Impeding the Digital Transformation of the Lebanese State
During a session held on January 12, 2024, the Council of Ministers refused to discuss the law on electronic transactions and official documents under the pretext that the Lebanese Accreditation Council (COLIBAC) has not yet been established, despite the issuance of the relevant law in 2004.
COLIBAC is responsible for regulating and overseeing the issuance of accreditation certificates and designations, as well as regulating official laboratories, inspection bodies, and engineering offices carrying our technical supervision and monitoring duties for construction activities, facilities, and the installation and maintenance of equipment (that is, parties in charge of issuing competence and eligibility certificates for professionals), per Article 16 of the Electronic Transactions and Personal Data Law No. 81/2018.
Electronic signature is considered the first building block for the digital transformation of the Lebanese State. This transformation would enable the complete restructuring of the public sector, reduce bribery, and minimize paper transactions, which are the main reasons for exploiting citizens and delaying their transactions, according to Alawieh.

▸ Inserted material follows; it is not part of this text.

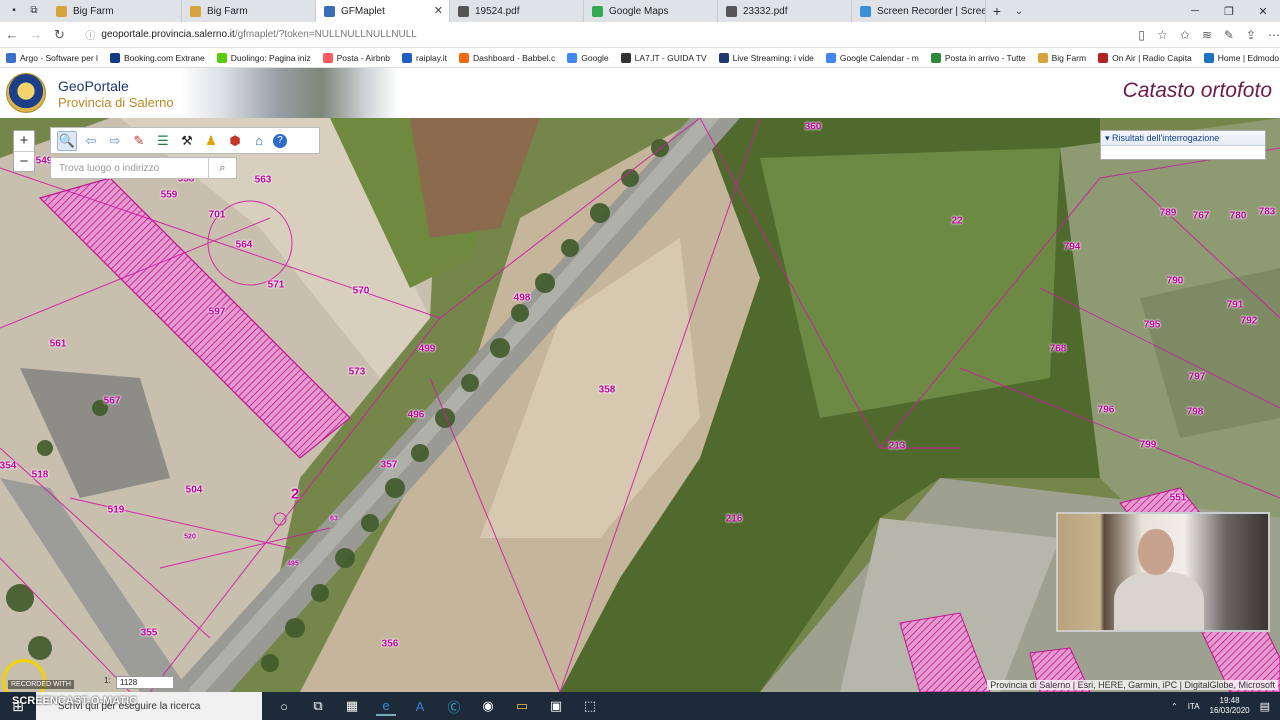 This screenshot has height=720, width=1280. Describe the element at coordinates (1168, 213) in the screenshot. I see `parcel-number-label: 789` at that location.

He added that certain aspects of the digital transformation plan, such as “official electronic documents, only have legal value after their adoption. This is a simple matter that only requires the issuance of a ministerial decree based on the proposal of the Minister of Justice.”
According to Law 81, “Electronic writings and signatures shall have the same legal effect as the writings and signatures made on paper or any other medium, provided that the person producing them is identifiable and that they are organized and stored in a way that preserves their safety.”

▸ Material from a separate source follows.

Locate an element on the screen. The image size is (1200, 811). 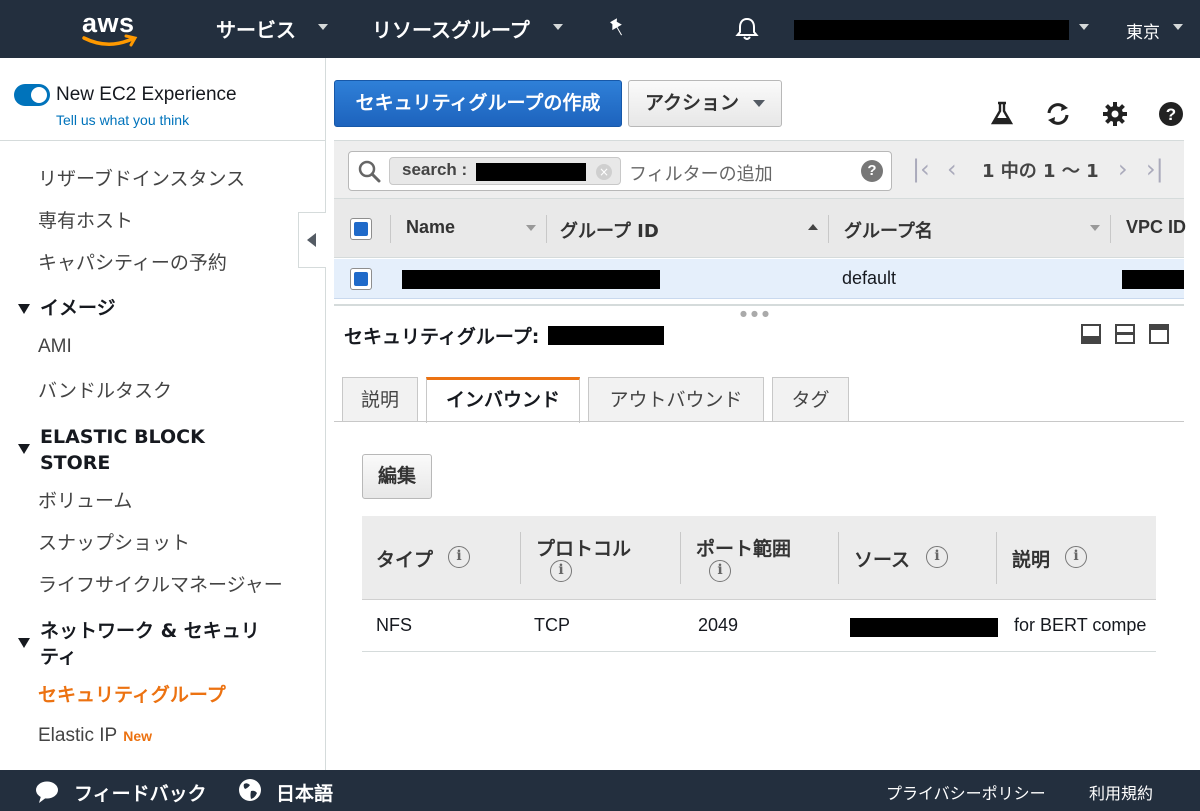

But, according to Alawieh, the question remains: “How can the Lebanese government legalize the status of middlemen who follow up on transactions while completely disregarding the need to automate administrative transactions and claiming that it is near-impossible, despite the issuance of the relevant laws?”
Citizens Can Only Resort to the Judiciary if their Privacy is Breached
Law 81 only authorizes the collection of electronic data from citizens directly if the party collecting the data is clearly identified and if it informs citizens of the purpose of the processing and the persons to whom this data will be sent.

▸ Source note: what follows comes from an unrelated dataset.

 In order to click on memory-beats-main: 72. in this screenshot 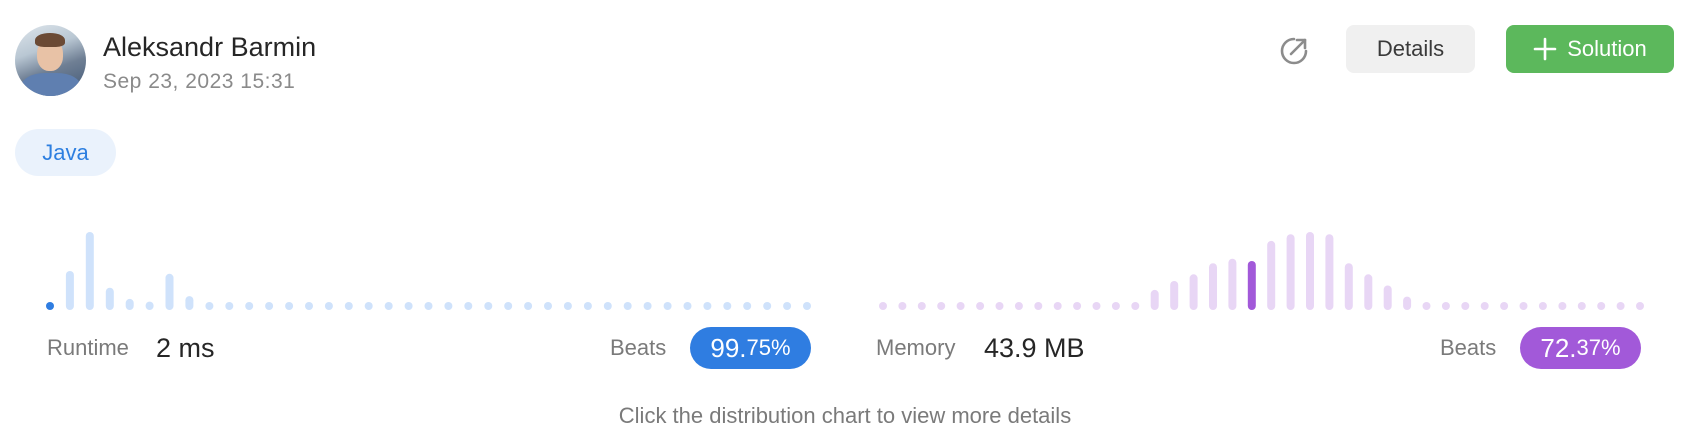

Therefore, according to Article 88 of the Electronic Transactions and Personal Data Law, any party intending to collect data must inform citizens of the reasons for this collection and specify how this data will be processed, including the following:
- Identity of the data-processing officer or their representative;
- Objectives of the processing;
- Mandatory or optional nature of answering the questions raised;
- Consequences of responding to such questions;
- Persons to whom the data is to be sent; and
- Right to access and correct information and the means of doing so.
The forms used for data collection shall include an explicit and clear statement of the six items above, as mentioned in the law. Alawieh also explained that “failure to abide by these requirements is considered a misdemeanor punishable by imprisonment from three to six months and/or a fine ranging from LBP 10 to 50 million.”